De todos los nombres posibles, la gente que promueve el manifiesto 'SOS. Literatura a l’ensenyament' para denunciar el lento pero hasta ahora implacable arrinconamiento de la literatura en los planes de estudio de secundaria (arrinconamiento que también tiene nombres y apellidos, bien nacionalistas por cierto) escogió bautizarse como Col·lectiu Pere Quart. Este era el seudónimo que usaba en poesía Joan Oliver, nacido en Sabadell un año antes de que finalizase el siglo XIX y muerto en 1986: Oliver era un hombre y un escritor a favor del compromiso, de los compromisos, y contra las convenciones, un activista escéptico pero perseverante, deslenguado y rebelde, un inconformista respecto a buena parte de lo que le tocó vivir y que no dudó en tomar partido, a veces con consecuencias duras, una de las cuales fue el exilio. Pero todo tiene dos caras: muchos lectores nunca le agradeceremos lo suficiente las 'Corrandes d’exili' publicadas desde Chile.
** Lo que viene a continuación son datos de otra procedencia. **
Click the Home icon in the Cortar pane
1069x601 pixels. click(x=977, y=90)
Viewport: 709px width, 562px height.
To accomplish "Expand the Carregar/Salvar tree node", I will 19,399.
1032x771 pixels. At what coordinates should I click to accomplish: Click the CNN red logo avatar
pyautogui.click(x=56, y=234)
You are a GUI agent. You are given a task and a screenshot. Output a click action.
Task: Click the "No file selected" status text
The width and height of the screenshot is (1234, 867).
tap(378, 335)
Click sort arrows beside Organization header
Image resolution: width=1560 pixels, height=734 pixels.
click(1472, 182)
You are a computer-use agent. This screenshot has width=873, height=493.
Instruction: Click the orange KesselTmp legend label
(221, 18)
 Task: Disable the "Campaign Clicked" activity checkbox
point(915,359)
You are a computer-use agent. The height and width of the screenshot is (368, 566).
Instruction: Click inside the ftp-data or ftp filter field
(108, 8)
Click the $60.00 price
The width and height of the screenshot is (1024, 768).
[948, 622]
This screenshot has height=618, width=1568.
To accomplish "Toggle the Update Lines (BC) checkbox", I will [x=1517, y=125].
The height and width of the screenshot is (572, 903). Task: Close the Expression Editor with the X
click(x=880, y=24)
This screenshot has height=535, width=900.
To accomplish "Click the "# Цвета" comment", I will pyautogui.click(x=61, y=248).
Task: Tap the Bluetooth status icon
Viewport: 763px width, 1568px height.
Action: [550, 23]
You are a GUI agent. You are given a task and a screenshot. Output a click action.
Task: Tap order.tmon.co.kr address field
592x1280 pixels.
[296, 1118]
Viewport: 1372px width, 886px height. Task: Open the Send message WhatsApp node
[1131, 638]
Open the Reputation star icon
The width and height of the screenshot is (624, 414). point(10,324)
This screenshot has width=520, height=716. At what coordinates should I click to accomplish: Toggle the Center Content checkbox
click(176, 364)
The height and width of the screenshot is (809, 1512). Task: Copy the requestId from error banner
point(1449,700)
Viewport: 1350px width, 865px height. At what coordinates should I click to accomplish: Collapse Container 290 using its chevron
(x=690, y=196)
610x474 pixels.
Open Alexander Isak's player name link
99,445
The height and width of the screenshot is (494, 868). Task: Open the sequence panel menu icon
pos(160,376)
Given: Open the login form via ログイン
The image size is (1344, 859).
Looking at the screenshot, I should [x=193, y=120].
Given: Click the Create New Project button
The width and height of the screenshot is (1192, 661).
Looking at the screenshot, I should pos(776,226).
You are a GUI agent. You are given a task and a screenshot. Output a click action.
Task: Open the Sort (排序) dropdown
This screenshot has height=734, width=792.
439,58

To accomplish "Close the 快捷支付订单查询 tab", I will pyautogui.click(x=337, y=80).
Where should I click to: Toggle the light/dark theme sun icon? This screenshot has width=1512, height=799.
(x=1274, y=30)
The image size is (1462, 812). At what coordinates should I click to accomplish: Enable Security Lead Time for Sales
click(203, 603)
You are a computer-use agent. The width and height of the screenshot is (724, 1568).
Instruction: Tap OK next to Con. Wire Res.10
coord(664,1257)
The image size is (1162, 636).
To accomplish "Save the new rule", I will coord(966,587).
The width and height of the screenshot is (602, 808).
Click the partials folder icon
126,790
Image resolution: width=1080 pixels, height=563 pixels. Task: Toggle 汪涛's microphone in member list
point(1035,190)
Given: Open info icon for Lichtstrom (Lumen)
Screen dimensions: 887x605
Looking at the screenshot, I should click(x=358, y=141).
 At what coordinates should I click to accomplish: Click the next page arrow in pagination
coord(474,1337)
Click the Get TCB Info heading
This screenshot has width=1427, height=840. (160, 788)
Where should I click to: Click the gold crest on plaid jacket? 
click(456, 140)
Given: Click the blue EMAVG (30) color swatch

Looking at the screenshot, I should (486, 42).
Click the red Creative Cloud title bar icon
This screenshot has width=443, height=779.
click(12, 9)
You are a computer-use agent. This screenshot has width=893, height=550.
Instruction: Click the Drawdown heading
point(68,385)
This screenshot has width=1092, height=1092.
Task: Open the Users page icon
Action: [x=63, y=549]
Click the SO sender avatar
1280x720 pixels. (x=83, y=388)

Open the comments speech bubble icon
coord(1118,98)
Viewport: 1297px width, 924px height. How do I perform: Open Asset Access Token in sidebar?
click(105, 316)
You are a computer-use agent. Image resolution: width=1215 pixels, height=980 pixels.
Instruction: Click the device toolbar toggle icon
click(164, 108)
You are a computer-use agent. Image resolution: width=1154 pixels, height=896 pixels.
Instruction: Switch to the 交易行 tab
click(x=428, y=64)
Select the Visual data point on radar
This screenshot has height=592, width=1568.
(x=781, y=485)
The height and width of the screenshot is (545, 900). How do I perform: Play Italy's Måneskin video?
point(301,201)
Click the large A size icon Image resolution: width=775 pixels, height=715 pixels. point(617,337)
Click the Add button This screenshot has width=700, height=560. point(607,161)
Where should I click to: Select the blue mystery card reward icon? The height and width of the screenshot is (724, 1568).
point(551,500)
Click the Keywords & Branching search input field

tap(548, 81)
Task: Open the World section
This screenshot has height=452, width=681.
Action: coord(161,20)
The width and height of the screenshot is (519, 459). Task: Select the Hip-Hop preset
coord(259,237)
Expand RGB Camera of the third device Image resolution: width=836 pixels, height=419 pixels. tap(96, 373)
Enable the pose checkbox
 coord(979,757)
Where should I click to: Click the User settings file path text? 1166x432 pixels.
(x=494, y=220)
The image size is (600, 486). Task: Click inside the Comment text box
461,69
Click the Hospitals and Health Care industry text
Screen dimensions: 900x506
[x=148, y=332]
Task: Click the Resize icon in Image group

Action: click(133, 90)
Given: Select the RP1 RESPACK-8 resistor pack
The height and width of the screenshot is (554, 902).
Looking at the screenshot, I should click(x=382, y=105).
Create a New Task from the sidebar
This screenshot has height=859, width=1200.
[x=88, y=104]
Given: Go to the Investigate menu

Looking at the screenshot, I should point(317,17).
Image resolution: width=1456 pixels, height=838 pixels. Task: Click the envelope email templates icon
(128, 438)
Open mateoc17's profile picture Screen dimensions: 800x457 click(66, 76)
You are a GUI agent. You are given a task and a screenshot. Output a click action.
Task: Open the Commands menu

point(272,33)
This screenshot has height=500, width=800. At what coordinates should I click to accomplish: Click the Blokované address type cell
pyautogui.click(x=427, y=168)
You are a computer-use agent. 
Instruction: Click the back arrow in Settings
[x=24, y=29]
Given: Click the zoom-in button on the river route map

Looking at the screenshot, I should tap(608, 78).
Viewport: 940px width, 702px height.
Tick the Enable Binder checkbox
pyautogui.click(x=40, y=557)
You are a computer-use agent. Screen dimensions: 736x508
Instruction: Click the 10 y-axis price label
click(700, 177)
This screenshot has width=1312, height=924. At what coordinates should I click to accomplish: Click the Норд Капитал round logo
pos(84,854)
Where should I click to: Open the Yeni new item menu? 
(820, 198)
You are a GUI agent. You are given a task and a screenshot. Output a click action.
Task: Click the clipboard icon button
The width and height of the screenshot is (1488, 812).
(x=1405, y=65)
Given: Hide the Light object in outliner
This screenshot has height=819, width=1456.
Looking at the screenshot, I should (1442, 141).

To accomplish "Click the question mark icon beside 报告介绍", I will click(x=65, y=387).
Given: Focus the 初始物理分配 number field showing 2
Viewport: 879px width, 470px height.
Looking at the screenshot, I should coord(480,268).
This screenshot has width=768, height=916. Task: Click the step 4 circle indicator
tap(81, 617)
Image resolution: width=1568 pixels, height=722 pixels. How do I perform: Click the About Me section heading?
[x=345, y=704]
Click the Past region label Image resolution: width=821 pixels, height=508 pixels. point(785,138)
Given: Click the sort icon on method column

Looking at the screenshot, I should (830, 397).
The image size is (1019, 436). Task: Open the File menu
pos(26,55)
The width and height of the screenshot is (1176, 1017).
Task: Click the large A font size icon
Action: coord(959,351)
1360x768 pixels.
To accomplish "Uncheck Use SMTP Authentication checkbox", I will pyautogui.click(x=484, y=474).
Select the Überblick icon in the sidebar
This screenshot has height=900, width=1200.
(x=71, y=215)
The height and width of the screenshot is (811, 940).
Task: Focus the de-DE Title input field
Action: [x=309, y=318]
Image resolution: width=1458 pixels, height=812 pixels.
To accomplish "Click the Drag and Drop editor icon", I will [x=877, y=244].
Ahora se cumplen 30 años de la muerte de Joan Oliver, que recibirá un homenaje el próximo martes

Ahora se cumplen 30 años de la muerte de Oliver, quienes huyen al exilio tienen colores de piel distintos y quien nos gobierna ya no es el general Franco, como cuando él regresó, sino un Felipe VI. Gira la rueda del tiempo y vamos añadiendo numerales a ciertos nombres. Pero las palabras resisten. El próximo martes 29 de noviembre, dentro del Any Joan Oliver, la Biblioteca de Catalunya y el PEN Català preparan un homenaje al escritor, y con este motivo el PEN ha editado un espléndido álbum lleno de imágenes y textos muchos de ellos inéditos que vale la pena que no se pierdan. El librito se abre diciendo: “Per dissort, encara som a la trinxera i les nostres armes són les paraules”. En esta trinchera eterna que es la vida, vista desde unos mínimos principios, las palabras y los organizadores de palabras nos hacen una hermosaa compañía. Repitámoslo con Pere Quart: "Temps era temps hi hagué la vaca cega: / jo sóc la vaca de la mala llet”.